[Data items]
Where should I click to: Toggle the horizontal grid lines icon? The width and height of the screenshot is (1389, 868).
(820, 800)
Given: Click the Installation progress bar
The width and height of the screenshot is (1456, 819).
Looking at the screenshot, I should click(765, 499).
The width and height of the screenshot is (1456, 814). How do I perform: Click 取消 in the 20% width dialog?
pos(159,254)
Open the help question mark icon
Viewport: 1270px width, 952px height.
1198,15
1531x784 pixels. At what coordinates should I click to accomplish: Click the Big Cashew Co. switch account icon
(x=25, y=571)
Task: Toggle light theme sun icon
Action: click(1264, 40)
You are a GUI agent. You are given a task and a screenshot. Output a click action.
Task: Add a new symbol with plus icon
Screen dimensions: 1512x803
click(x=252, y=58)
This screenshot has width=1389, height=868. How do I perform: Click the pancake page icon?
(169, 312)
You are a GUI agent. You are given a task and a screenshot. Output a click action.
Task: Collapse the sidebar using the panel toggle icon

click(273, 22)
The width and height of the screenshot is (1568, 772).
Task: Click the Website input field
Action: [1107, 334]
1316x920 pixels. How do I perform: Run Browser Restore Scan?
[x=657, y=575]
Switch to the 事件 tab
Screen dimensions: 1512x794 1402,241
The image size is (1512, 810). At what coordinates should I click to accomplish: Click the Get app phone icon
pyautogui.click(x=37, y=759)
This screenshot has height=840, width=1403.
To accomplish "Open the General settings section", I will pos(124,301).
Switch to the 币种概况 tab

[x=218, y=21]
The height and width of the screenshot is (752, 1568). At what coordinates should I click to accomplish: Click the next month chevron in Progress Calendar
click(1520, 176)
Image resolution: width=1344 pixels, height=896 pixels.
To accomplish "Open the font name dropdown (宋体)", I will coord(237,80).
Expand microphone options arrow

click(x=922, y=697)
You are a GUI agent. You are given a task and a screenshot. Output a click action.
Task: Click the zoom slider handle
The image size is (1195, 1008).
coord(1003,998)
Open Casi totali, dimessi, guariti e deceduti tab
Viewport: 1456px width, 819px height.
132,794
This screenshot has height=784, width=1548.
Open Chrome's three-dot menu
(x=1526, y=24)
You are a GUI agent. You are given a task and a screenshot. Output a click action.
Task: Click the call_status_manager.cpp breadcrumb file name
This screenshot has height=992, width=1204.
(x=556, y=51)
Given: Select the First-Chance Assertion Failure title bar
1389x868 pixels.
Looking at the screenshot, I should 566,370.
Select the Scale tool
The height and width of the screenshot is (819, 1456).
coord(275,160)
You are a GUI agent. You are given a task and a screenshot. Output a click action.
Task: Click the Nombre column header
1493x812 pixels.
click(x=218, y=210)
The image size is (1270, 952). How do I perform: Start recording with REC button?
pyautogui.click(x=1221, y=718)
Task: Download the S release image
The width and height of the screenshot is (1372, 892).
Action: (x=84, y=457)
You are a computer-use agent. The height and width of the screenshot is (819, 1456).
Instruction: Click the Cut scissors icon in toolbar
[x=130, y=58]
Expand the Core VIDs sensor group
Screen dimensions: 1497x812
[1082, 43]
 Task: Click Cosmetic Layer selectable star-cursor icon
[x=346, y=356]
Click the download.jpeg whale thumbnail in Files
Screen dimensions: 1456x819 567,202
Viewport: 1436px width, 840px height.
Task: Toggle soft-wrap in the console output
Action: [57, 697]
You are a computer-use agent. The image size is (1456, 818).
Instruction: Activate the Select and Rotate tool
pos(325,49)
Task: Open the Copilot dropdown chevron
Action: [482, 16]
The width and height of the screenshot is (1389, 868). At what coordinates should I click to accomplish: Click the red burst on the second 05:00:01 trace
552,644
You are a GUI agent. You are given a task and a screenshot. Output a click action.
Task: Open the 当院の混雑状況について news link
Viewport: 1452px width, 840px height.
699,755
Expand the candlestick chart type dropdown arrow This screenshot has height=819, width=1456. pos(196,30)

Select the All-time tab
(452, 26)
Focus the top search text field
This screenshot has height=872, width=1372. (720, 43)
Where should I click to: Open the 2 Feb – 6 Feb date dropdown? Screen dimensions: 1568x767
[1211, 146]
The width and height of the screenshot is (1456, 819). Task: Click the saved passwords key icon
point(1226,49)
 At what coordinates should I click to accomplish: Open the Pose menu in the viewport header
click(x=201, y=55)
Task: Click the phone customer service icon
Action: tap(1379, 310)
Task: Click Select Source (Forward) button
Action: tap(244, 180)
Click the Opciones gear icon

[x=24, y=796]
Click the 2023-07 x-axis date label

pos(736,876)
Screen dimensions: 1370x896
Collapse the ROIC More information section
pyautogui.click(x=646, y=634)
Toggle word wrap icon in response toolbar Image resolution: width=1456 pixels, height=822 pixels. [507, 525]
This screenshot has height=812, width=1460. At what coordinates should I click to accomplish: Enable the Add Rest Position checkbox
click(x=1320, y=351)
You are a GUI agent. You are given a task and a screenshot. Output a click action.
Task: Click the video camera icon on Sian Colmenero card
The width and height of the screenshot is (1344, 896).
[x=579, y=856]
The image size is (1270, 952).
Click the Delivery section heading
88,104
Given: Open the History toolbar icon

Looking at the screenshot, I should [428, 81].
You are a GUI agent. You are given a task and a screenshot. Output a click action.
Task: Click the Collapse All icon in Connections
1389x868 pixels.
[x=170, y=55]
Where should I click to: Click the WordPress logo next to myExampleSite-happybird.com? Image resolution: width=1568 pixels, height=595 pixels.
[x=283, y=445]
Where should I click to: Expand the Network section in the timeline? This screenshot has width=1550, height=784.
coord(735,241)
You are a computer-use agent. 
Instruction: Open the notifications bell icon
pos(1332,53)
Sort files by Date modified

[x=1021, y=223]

**What the exercise asks**
Please state the number of lines in the data above that hold the word "computer", without any other text.

**Your response**
3